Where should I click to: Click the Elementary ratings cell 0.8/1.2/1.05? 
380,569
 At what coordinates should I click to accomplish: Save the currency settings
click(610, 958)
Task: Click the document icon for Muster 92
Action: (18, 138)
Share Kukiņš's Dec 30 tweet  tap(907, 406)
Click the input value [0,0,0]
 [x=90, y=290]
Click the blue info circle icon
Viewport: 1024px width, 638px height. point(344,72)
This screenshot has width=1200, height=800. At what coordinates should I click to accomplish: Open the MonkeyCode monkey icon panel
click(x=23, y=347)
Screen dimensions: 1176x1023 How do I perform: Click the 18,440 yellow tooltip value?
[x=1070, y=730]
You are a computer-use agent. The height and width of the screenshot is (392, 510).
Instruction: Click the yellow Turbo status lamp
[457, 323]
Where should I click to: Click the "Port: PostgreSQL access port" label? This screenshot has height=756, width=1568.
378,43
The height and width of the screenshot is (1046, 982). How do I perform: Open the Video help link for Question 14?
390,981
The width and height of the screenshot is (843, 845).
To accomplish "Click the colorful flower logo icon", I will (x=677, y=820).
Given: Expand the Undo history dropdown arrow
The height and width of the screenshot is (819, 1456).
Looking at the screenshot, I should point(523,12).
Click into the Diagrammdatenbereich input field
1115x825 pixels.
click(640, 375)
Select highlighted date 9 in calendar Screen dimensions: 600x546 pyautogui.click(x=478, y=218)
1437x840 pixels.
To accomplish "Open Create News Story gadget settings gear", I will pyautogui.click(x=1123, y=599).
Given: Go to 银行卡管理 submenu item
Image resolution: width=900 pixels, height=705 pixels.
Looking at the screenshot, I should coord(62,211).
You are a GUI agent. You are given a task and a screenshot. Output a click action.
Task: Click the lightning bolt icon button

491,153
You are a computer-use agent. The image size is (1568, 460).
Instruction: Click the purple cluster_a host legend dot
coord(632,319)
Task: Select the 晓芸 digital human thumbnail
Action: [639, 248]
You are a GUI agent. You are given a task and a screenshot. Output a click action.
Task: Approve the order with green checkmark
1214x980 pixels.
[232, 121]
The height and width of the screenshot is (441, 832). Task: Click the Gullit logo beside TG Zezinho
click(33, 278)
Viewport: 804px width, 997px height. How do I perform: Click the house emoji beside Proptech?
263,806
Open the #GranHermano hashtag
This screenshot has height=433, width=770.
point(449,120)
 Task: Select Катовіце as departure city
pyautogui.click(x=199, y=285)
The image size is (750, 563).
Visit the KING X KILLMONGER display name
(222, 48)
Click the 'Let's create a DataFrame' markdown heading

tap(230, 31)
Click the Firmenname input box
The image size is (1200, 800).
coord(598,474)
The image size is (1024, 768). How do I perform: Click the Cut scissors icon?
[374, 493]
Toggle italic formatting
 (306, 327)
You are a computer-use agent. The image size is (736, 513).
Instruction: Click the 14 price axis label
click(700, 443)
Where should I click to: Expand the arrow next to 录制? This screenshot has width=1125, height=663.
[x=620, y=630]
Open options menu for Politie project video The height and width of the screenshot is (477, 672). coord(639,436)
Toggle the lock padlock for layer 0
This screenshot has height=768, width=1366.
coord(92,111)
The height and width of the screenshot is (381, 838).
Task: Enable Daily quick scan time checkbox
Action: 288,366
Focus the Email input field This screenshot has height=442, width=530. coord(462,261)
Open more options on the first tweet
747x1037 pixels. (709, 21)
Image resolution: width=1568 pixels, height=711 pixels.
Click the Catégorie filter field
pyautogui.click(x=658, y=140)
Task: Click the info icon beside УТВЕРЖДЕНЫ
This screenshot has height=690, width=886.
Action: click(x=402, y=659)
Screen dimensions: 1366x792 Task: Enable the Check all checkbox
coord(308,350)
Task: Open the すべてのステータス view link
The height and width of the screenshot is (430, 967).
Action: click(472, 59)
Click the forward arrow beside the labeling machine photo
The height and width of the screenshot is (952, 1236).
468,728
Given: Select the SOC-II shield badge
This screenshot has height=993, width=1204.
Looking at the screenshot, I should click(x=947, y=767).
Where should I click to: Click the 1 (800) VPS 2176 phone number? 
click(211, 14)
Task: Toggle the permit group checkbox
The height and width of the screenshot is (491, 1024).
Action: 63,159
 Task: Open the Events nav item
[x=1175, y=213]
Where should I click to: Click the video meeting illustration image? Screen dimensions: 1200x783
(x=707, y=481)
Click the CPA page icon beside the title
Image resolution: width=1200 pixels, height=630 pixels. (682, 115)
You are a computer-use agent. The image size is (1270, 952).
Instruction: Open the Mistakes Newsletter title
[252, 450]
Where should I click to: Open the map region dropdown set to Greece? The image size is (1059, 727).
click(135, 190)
= = = = =
> [TASK ITEM]: Please retype each entry above exactly as it is written.

> [RESPONSE TO THE TASK]:
Where should I click to: Click the Elementary ratings cell 0.8/1.2/1.05? 
380,569
 At what coordinates should I click to accomplish: Save the currency settings
click(610, 958)
Task: Click the document icon for Muster 92
Action: (18, 138)
Share Kukiņš's Dec 30 tweet  tap(907, 406)
Click the input value [0,0,0]
 [x=90, y=290]
Click the blue info circle icon
Viewport: 1024px width, 638px height. point(344,72)
This screenshot has width=1200, height=800. At what coordinates should I click to accomplish: Open the MonkeyCode monkey icon panel
click(x=23, y=347)
Screen dimensions: 1176x1023 How do I perform: Click the 18,440 yellow tooltip value?
[x=1070, y=730]
You are a computer-use agent. The height and width of the screenshot is (392, 510).
Instruction: Click the yellow Turbo status lamp
[457, 323]
Where should I click to: Click the "Port: PostgreSQL access port" label? This screenshot has height=756, width=1568.
378,43
The height and width of the screenshot is (1046, 982). How do I perform: Open the Video help link for Question 14?
390,981
The width and height of the screenshot is (843, 845).
To accomplish "Click the colorful flower logo icon", I will (x=677, y=820).
Given: Expand the Undo history dropdown arrow
The height and width of the screenshot is (819, 1456).
Looking at the screenshot, I should point(523,12).
Click into the Diagrammdatenbereich input field
1115x825 pixels.
click(640, 375)
Select highlighted date 9 in calendar Screen dimensions: 600x546 pyautogui.click(x=478, y=218)
1437x840 pixels.
To accomplish "Open Create News Story gadget settings gear", I will pyautogui.click(x=1123, y=599).
Given: Go to 银行卡管理 submenu item
Image resolution: width=900 pixels, height=705 pixels.
Looking at the screenshot, I should coord(62,211).
You are a GUI agent. You are given a task and a screenshot. Output a click action.
Task: Click the lightning bolt icon button

491,153
You are a computer-use agent. The image size is (1568, 460).
Instruction: Click the purple cluster_a host legend dot
coord(632,319)
Task: Select the 晓芸 digital human thumbnail
Action: [639, 248]
You are a GUI agent. You are given a task and a screenshot. Output a click action.
Task: Approve the order with green checkmark
1214x980 pixels.
[232, 121]
The height and width of the screenshot is (441, 832). Task: Click the Gullit logo beside TG Zezinho
click(33, 278)
Viewport: 804px width, 997px height. How do I perform: Click the house emoji beside Proptech?
263,806
Open the #GranHermano hashtag
This screenshot has height=433, width=770.
point(449,120)
 Task: Select Катовіце as departure city
pyautogui.click(x=199, y=285)
The image size is (750, 563).
Visit the KING X KILLMONGER display name
(222, 48)
Click the 'Let's create a DataFrame' markdown heading

tap(230, 31)
Click the Firmenname input box
The image size is (1200, 800).
coord(598,474)
The image size is (1024, 768). How do I perform: Click the Cut scissors icon?
[374, 493]
Toggle italic formatting
 (306, 327)
You are a computer-use agent. The image size is (736, 513).
Instruction: Click the 14 price axis label
click(700, 443)
Where should I click to: Expand the arrow next to 录制? This screenshot has width=1125, height=663.
[x=620, y=630]
Open options menu for Politie project video The height and width of the screenshot is (477, 672). coord(639,436)
Toggle the lock padlock for layer 0
This screenshot has height=768, width=1366.
coord(92,111)
The height and width of the screenshot is (381, 838).
Task: Enable Daily quick scan time checkbox
Action: 288,366
Focus the Email input field This screenshot has height=442, width=530. coord(462,261)
Open more options on the first tweet
747x1037 pixels. (709, 21)
Image resolution: width=1568 pixels, height=711 pixels.
Click the Catégorie filter field
pyautogui.click(x=658, y=140)
Task: Click the info icon beside УТВЕРЖДЕНЫ
This screenshot has height=690, width=886.
Action: click(x=402, y=659)
Screen dimensions: 1366x792 Task: Enable the Check all checkbox
coord(308,350)
Task: Open the すべてのステータス view link
The height and width of the screenshot is (430, 967).
Action: click(472, 59)
Click the forward arrow beside the labeling machine photo
The height and width of the screenshot is (952, 1236).
468,728
Given: Select the SOC-II shield badge
This screenshot has height=993, width=1204.
Looking at the screenshot, I should click(x=947, y=767).
Where should I click to: Click the 1 (800) VPS 2176 phone number? 
click(211, 14)
Task: Toggle the permit group checkbox
The height and width of the screenshot is (491, 1024).
Action: 63,159
 Task: Open the Events nav item
[x=1175, y=213]
Where should I click to: Click the video meeting illustration image? Screen dimensions: 1200x783
(x=707, y=481)
Click the CPA page icon beside the title
Image resolution: width=1200 pixels, height=630 pixels. (682, 115)
You are a computer-use agent. The image size is (1270, 952).
Instruction: Open the Mistakes Newsletter title
[252, 450]
Where should I click to: Open the map region dropdown set to Greece? The image size is (1059, 727).
click(135, 190)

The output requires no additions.